You’ve Heard it before: Communication is key. Communication is like the oil in a machine. Without it, the machine will never work, and if it gets mucked up the machine won’t work as well as you want. But why is something that we do every day sometimes so difficult? Well, here are some reasons why it’s hard in the workplace and why recognizing these hurdles is the first step in becoming a better communicator at work.
A good conversation can last longer than five minutes. As an employer, where do you find that time? After all, if you had one-on-one talks with every employee, you’d probably never get anything done.
How’s your company culture? Do you have a company with a complaint box or do you sit and listen or talk to your employees? You might have created a culture that has made it difficult to open the lines of communication between you and your employees.
We don’t get along with everyone, which makes it naturally more difficult to communicate with some people. And honestly, sometimes we just don’t have the energy to communicate with them, and they might not want to communicate with you.
When an employee underperforms, it’s a tough conversation to have.
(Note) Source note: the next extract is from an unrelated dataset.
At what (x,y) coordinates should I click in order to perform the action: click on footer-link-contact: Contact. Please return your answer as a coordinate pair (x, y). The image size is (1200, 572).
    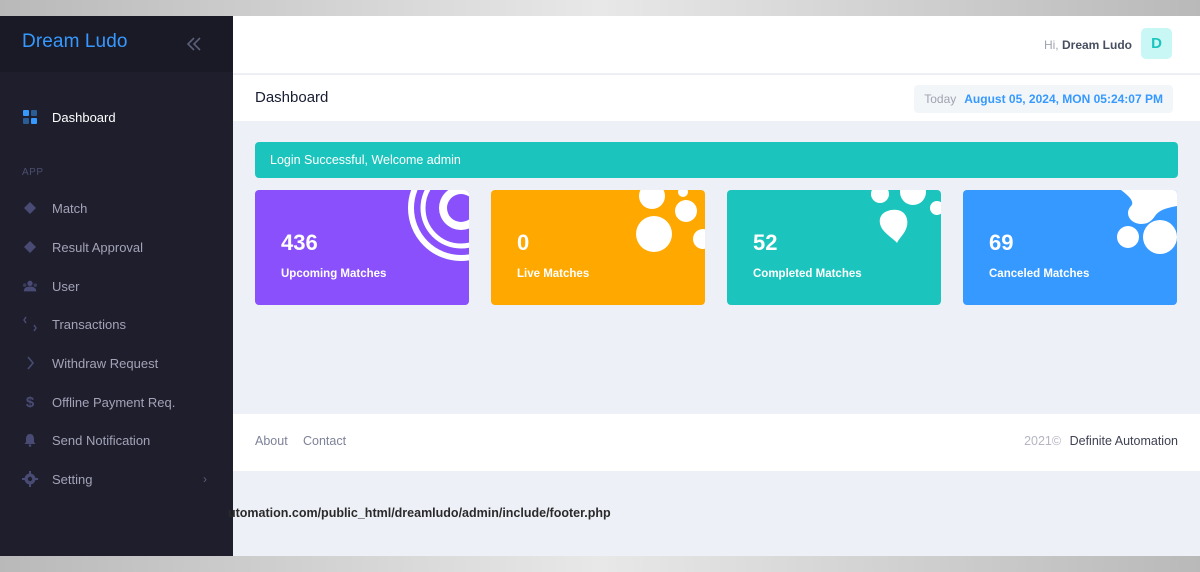
    Looking at the image, I should click on (324, 441).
Being the bearer of bad news or the office punisher is not everyone’s favorite job to have and sometimes it’s hard to have conversation about bad news. If you’re an employee, you might get defensive, which only adds to the situation.
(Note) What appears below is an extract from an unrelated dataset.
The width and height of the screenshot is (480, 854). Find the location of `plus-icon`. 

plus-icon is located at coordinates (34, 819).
After critically thinking about some communication barriers in your office, you can decide the changes you need to make.
Do you lack the lime? Maybe schedule check ins every few weeks or once a month, that way it becomes part of the schedule and it may cut down on interruptions from drop ins.
Do you have a closed environment? Get rid of the complaint or suggestion box and try to let your employees know that their concerns will not collect dust. Opening your office door once in a while when you have a clear schedule lets your employees know that you are available.
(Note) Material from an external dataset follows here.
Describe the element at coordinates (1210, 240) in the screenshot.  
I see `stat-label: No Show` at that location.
Now personality is a tough one. You can’t fix personalities you don’t mesh with and you can’t force them to mesh with you. The only thing you can do is research how to handle personality types that test you and try to make the best of it. You hired that person for a reason, try to remember that and don’t let your personal feelings get in the way of supporting your employee.
Situational conversations will never become easier: Whether you’re the one giving or receiving it. Someone needs to do it though. Insperity has a list of things to remember when you are talking to employees about tough subjects.
Start making small changes, and soon the communication lines will be open between you and your employees.